Martin, meanwhile, after Maggie left him, had returned home in no happy state. There had leapt upon him again that mood of sullen impatient rebellion that he knew so well—a mood that really was like a possession, so that, struggle as he—might, he seemed always in the grip of some iron-fingered menacing figure.

It was possession in a sense that to many normal, happy people in this world is so utterly unknown that they can only scornfully name it weakness and so pass on their way. But those human beings who have suffered from it do in very truth feel as though they had been caught up into another world, a world of slavery, moral galley-driving with a master high above them, driving them with a lash that their chained limbs may not resist. Such men, if they try to explain that torment, can often point to the very day and even hour of their sudden slavery; at such a tick of the clock the clouds gather, the very houses and street are weighted with a cold malignity, thoughts, desires, impulses are all checked, perverted, driven and counter-driven by a mysterious force. Let no man who has not known such hours and the terror of such a dominion utter judgment upon his neighbour.
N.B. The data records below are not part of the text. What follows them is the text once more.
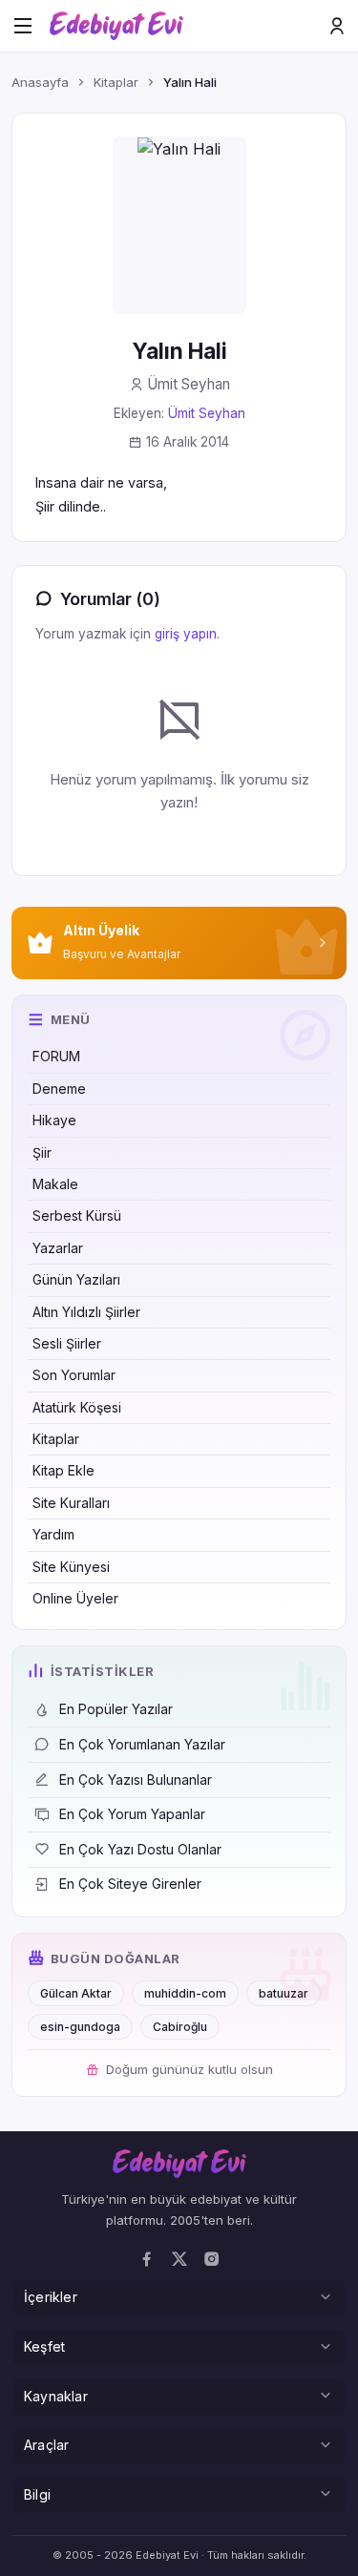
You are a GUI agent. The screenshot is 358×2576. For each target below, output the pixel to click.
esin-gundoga (80, 2027)
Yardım (53, 1534)
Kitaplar (55, 1439)
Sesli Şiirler (66, 1343)
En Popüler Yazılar (116, 1709)
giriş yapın (186, 633)
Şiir (42, 1152)
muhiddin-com (185, 1993)
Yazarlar (57, 1248)
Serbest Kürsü (76, 1215)
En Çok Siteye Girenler (130, 1883)
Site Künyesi (71, 1567)
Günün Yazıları (76, 1279)
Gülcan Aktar (76, 1993)
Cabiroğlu (180, 2027)
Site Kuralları (71, 1503)
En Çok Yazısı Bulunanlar (135, 1779)
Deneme (59, 1088)
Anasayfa (40, 82)
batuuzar (283, 1993)
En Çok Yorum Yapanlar (132, 1814)
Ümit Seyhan (206, 413)
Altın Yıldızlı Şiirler (86, 1312)
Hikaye (54, 1120)
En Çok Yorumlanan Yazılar (142, 1744)
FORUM (56, 1056)
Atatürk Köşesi (76, 1407)
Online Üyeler (75, 1598)
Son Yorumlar (74, 1375)
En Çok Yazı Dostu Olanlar (140, 1849)
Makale (55, 1184)
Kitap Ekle (63, 1470)
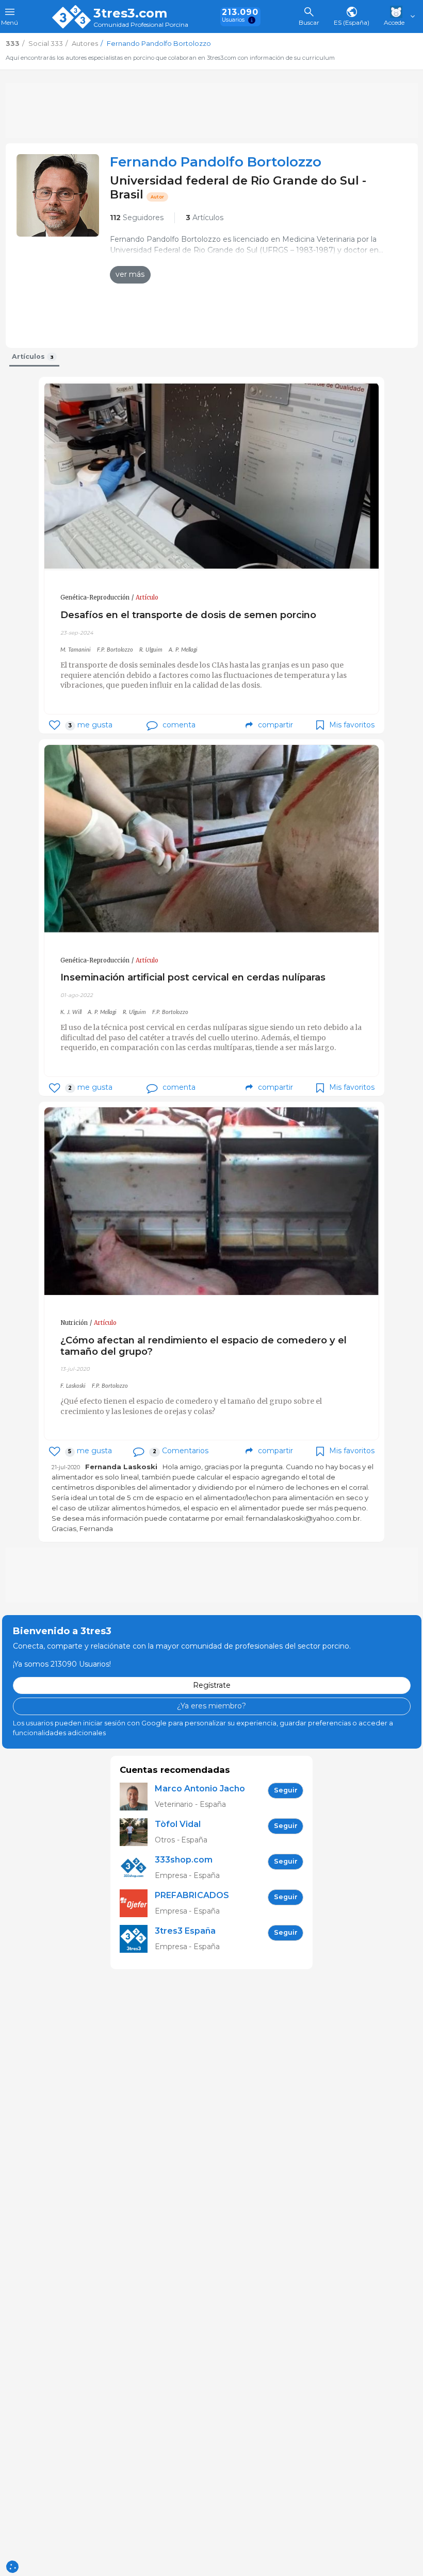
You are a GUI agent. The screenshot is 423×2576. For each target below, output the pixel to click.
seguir (286, 1790)
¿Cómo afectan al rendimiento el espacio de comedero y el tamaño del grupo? (203, 1345)
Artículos (204, 217)
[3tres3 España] (137, 1939)
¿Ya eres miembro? (211, 1705)
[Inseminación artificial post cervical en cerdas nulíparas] (211, 839)
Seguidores (137, 217)
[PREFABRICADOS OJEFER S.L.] (137, 1903)
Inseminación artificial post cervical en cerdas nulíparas (193, 977)
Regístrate (212, 1685)
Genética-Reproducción (94, 597)
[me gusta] (54, 725)
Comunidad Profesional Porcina (140, 25)
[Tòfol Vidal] (137, 1832)
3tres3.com (130, 13)
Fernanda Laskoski (121, 1466)
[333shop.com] (137, 1868)
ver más (130, 274)
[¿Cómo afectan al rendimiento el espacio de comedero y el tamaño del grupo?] (211, 1201)
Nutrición (74, 1322)
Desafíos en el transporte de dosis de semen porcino (188, 615)
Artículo (147, 597)
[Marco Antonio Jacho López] (137, 1797)
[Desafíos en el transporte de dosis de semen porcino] (211, 477)
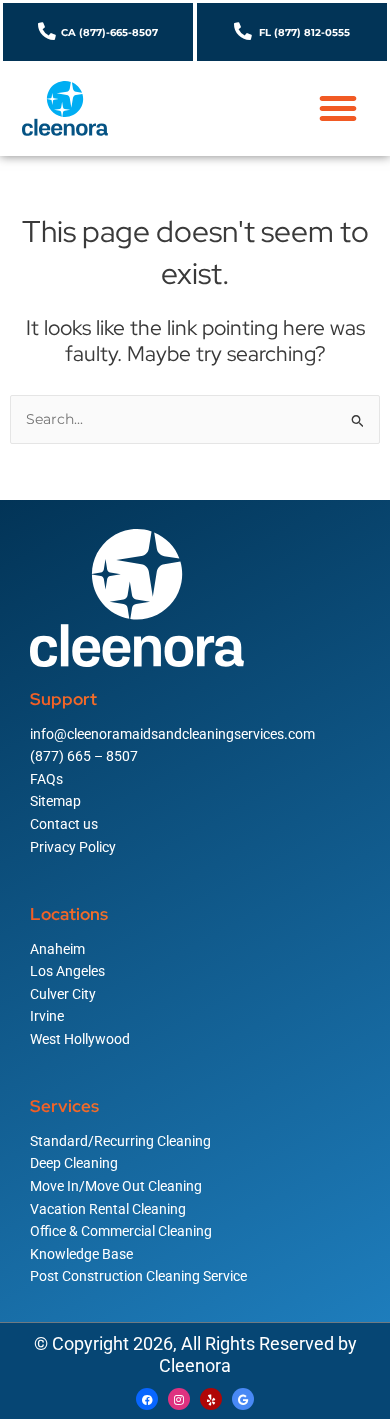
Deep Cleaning (74, 1163)
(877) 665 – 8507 (84, 756)
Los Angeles (67, 971)
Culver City (63, 994)
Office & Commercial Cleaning (121, 1231)
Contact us (64, 824)
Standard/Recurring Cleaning (120, 1141)
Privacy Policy (73, 847)
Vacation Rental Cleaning (108, 1209)
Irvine (47, 1016)
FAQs (46, 779)
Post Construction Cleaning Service (138, 1276)
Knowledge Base (81, 1254)
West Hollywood (80, 1039)
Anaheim (57, 949)
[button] (338, 108)
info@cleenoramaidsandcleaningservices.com (172, 734)
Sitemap (55, 801)
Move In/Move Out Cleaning (116, 1186)
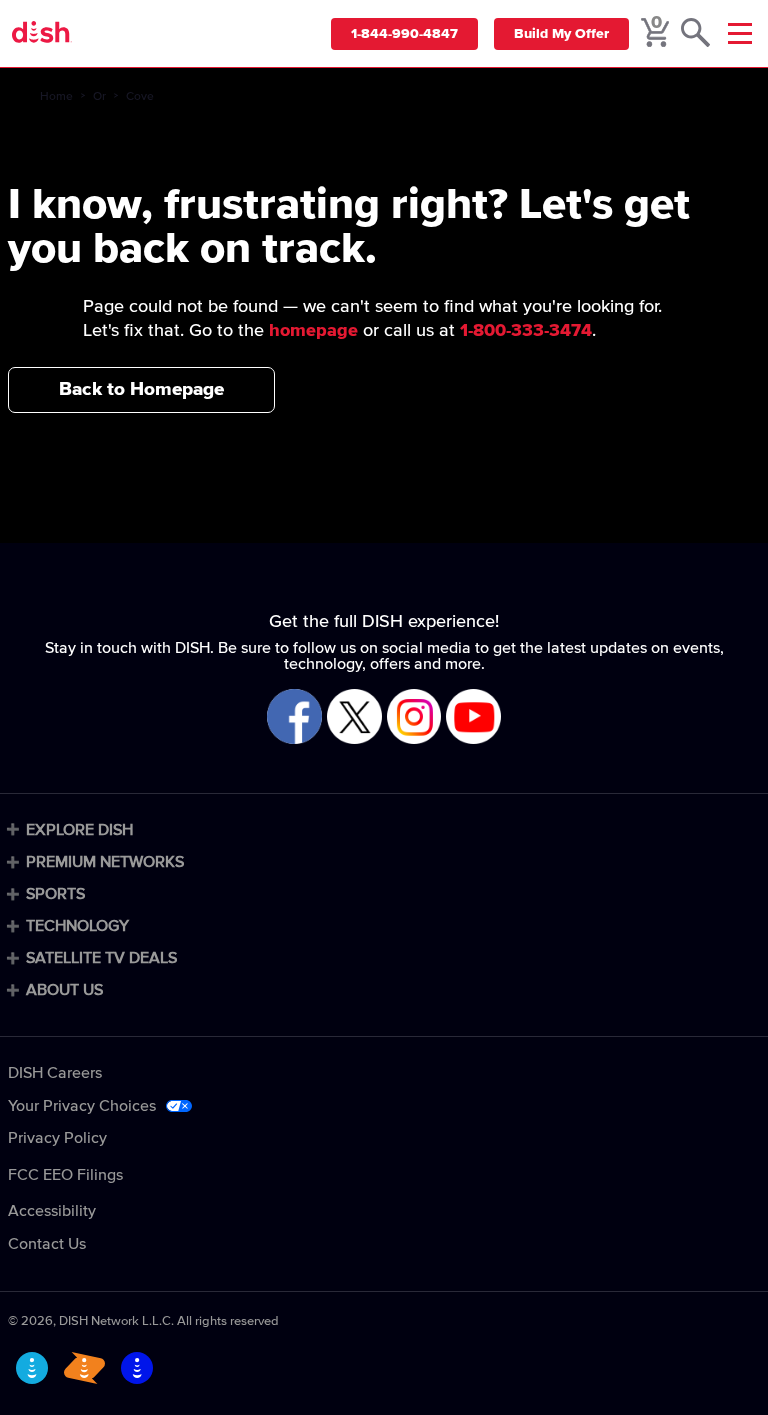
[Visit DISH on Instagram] (414, 718)
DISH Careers (55, 1073)
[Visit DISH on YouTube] (473, 718)
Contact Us (47, 1244)
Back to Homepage (141, 389)
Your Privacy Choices (82, 1106)
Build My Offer (561, 34)
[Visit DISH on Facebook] (294, 718)
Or (99, 97)
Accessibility (52, 1211)
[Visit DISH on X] (354, 718)
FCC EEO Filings (65, 1175)
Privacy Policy (57, 1138)
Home (56, 97)
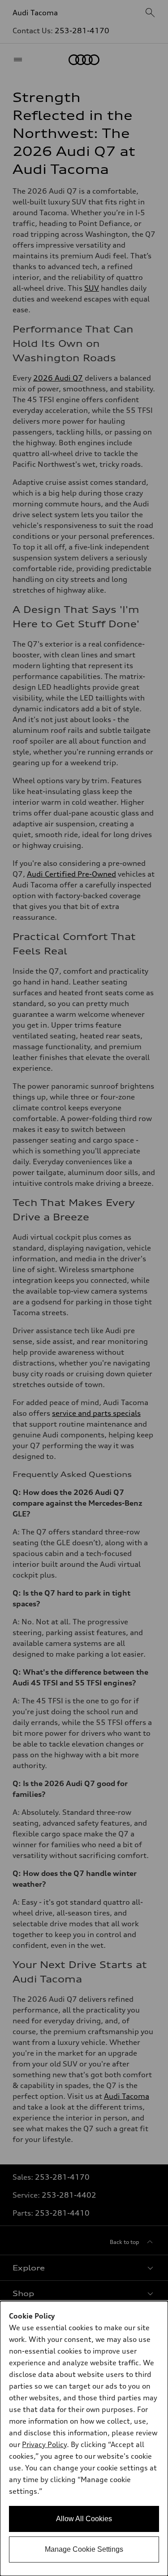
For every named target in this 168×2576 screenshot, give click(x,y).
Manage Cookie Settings (84, 2549)
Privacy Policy (44, 2444)
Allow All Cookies (84, 2519)
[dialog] (84, 2438)
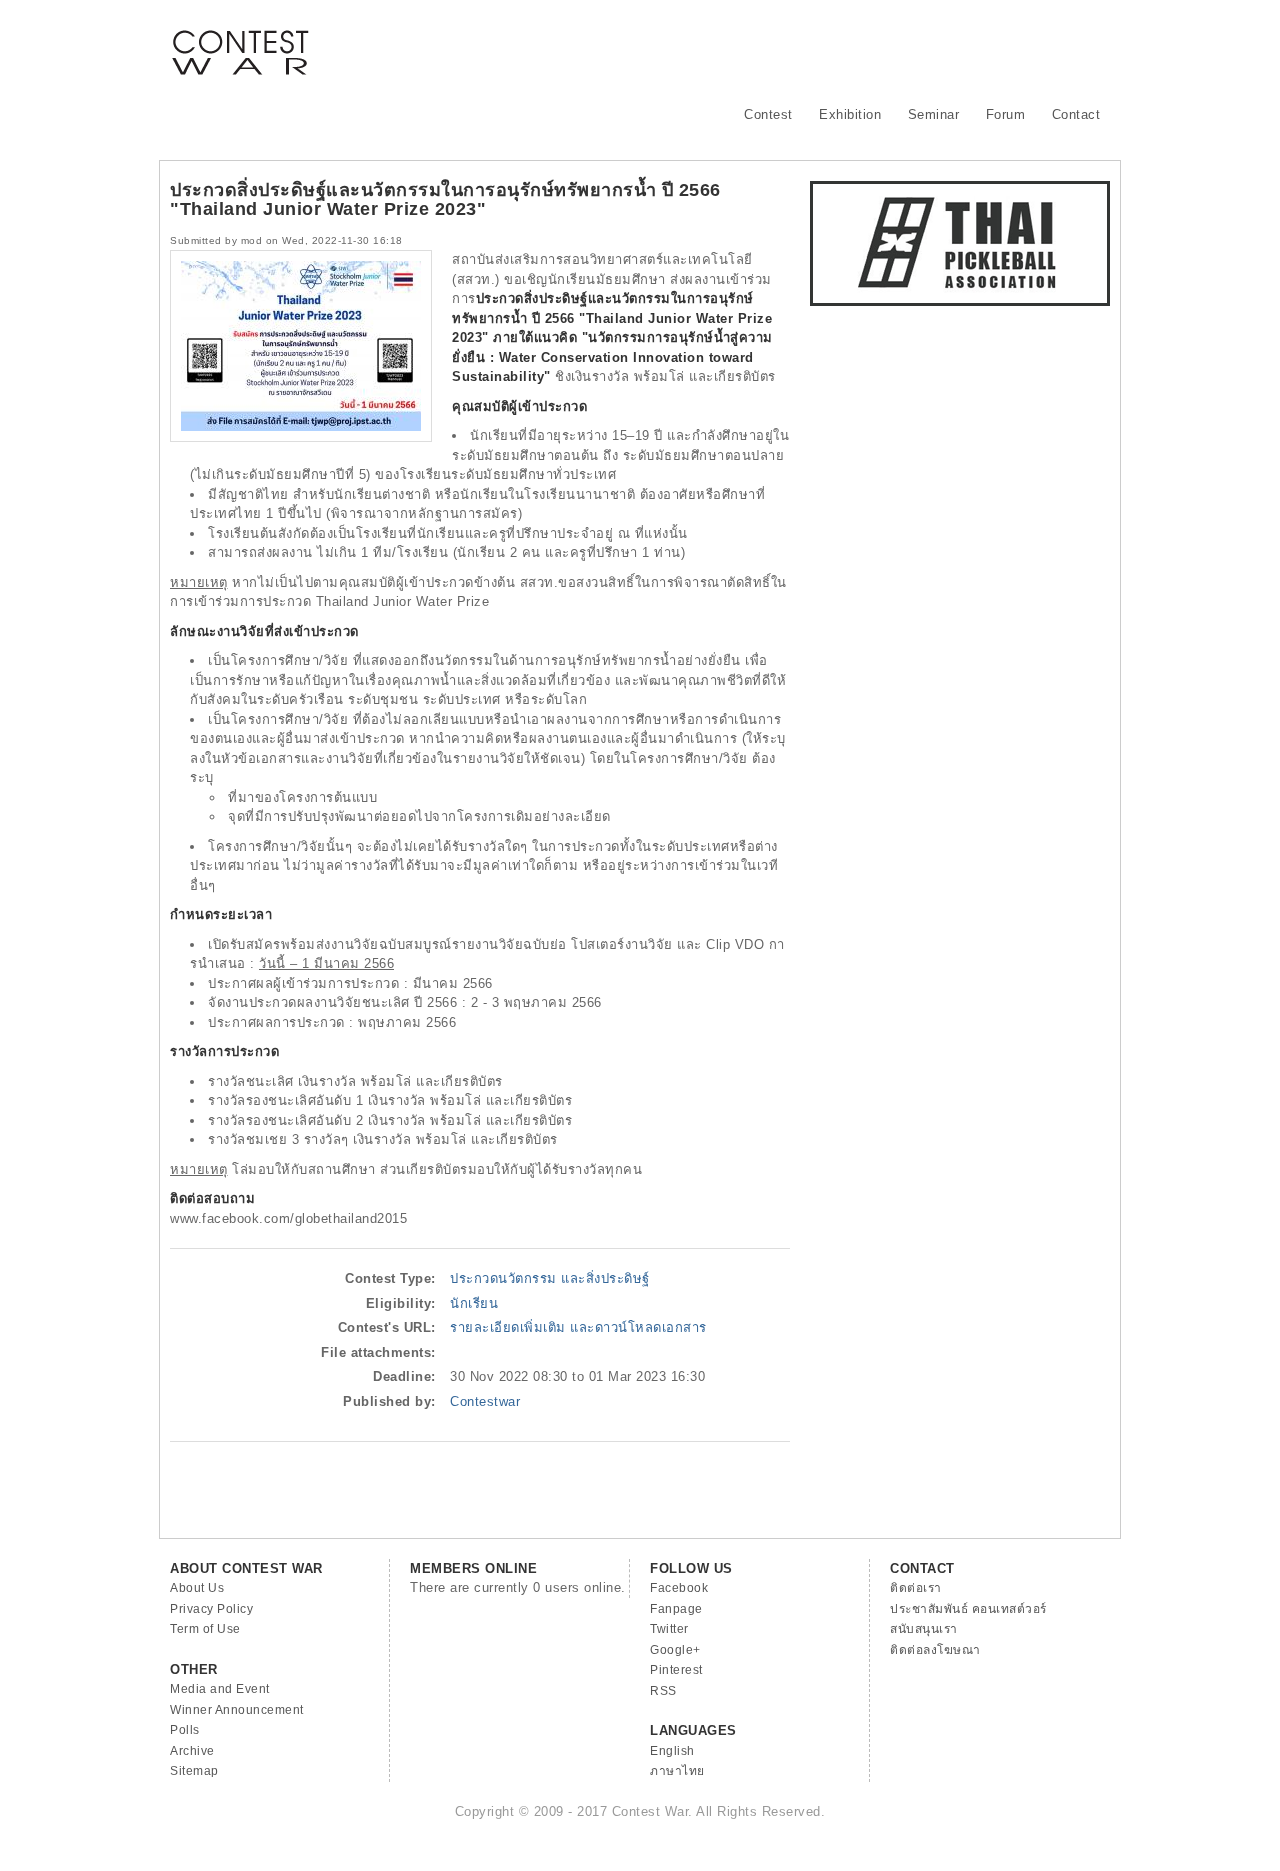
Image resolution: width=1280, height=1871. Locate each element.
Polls (185, 1730)
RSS (663, 1691)
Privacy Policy (211, 1609)
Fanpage (676, 1609)
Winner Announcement (237, 1710)
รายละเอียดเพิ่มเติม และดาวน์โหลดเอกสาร (578, 1327)
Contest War (240, 40)
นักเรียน (474, 1303)
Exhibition (850, 114)
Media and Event (220, 1689)
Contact (1076, 114)
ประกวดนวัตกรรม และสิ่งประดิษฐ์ (550, 1278)
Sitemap (194, 1771)
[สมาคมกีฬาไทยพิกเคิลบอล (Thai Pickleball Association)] (960, 301)
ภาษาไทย (677, 1771)
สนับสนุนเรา (924, 1629)
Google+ (675, 1650)
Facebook (679, 1588)
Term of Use (205, 1629)
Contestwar (485, 1401)
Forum (1006, 114)
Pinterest (676, 1670)
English (672, 1751)
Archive (192, 1751)
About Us (197, 1588)
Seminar (934, 114)
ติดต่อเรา (916, 1588)
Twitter (669, 1629)
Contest (768, 114)
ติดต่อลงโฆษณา (935, 1650)
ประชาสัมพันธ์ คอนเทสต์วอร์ (968, 1609)
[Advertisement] (746, 45)
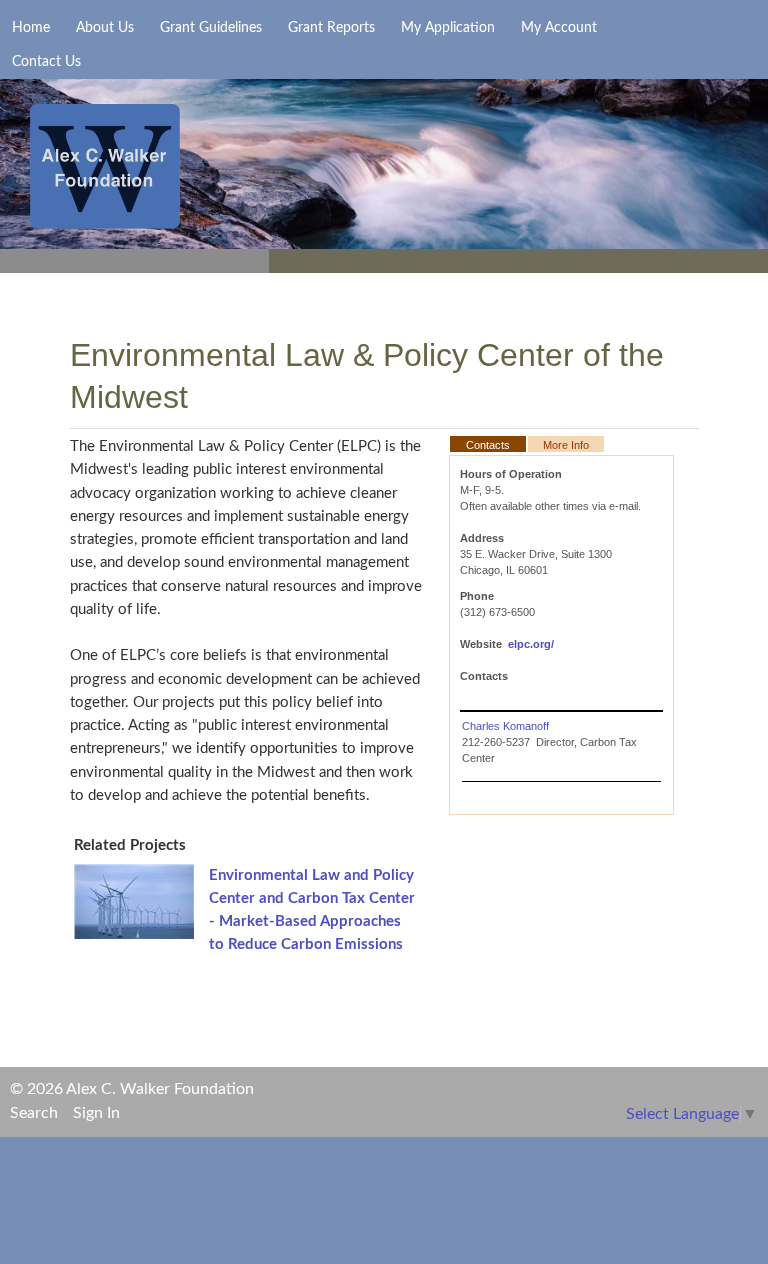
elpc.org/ (531, 644)
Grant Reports (331, 28)
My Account (559, 28)
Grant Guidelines (211, 28)
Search (34, 1113)
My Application (448, 28)
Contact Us (46, 62)
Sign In (96, 1113)
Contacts (488, 445)
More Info (566, 445)
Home (31, 28)
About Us (105, 28)
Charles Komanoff (505, 726)
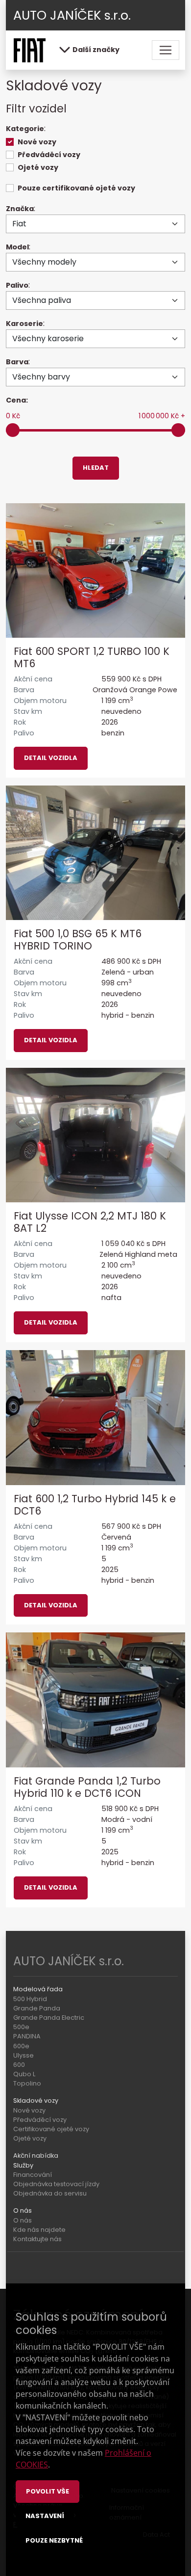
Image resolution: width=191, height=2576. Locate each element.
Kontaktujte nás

To Martin the threat of this conflict with his father over Maggie was the one crisis that he had wished to avoid. But his character, which was naturally easy and friendly and unsuspicious, had confused him. Those three weeks with Maggie had been so happy, so free from all morbidity and complication, that he had forgotten the world outside. For a moment when Maggie had told him that she had given her note to Caroline he had been afraid, but he had been lulled as the days passed and nothing interfered with their security. Now he was suddenly plunged into the middle of a confusion that was all the more complicated because he could not tell what his mother and his, sister were thinking. He knew that Amy had disliked him ever since his return, and that that dislike had been changed into something fiercer since his declared opposition to Thurston. His mother he simply did not understand at all. She spoke to him still with the same affection and tenderness, but behind the words he felt a hard purpose and a mysterious aloofness.

She was not like his mother at all; it was as though some spy had been introduced into the house in his mother's clothing.

But for them he did not care; it was his father of whom he must think. Here, too, there was a mystery from which he was deliberately kept. He knew, of course, that they were all expecting some crisis; as the days advanced he could feel that the excitement increased. He knew that his father had declared that he had visions and that there was to be a revelation very shortly; but of these visions and this revelation he heard only indirectly from others. His father said nothing to him of these things, and at the ordinary Chapel services on Sunday there was no allusion to them. He knew that the Inside Saints had a society and rules of their own inside the larger body, and from that inner society he was quite definitely excluded. Of that exclusion he would have been only too glad had it not been for his father, but now when he saw him growing from day to day more haggard and worn, more aloof from all human society, when lie saw him wrapped further and further into some strange and as it seemed to him insane absorption, he was determined to fight his way into the heart of it. His growing intimacy with Maggie had relieved him, for a moment, of the intensity of this other anxiety. Now suddenly he was flung back into the very thick of it. His earlier plan of forcing his father out of all this network of chicanery and charlatanism now returned. He felt that if he could only seize his father and forcibly abduct him and take him away from Amy and Thurston and the rest, and all the associations of the Chapel, he might cure him and lead him back to health and happiness again.

And yet he did not know. He had not himself escaped from it all by leaving it, and then that undermining bewildering suspicion that perhaps after all there was something in all of this, that it was not only charlatanism, confused and disconcerted him. He was like a man who hears sounds and faint cries behind a thick wall, and there are no doors and windows, and the bricks are too stout to be torn apart.

He had been behind that wall all his life ...

Amy's allusion to Maggie in the morning had been very slight, but had shown quite clearly that she had heard all, and probably more, than the truth. When he returned that morning he found his mother alone, knitting a pink woollen comforter, her gold spectacles on the end of her nose, her fresh lace cap crisp and dainty on her white hair—the very picture of the dearest old lady in the world.

"Mother," he began at once, "what did Amy mean this morning about myself and Maggie Cardinal?"

"Maggie who, dear?" his mother asked.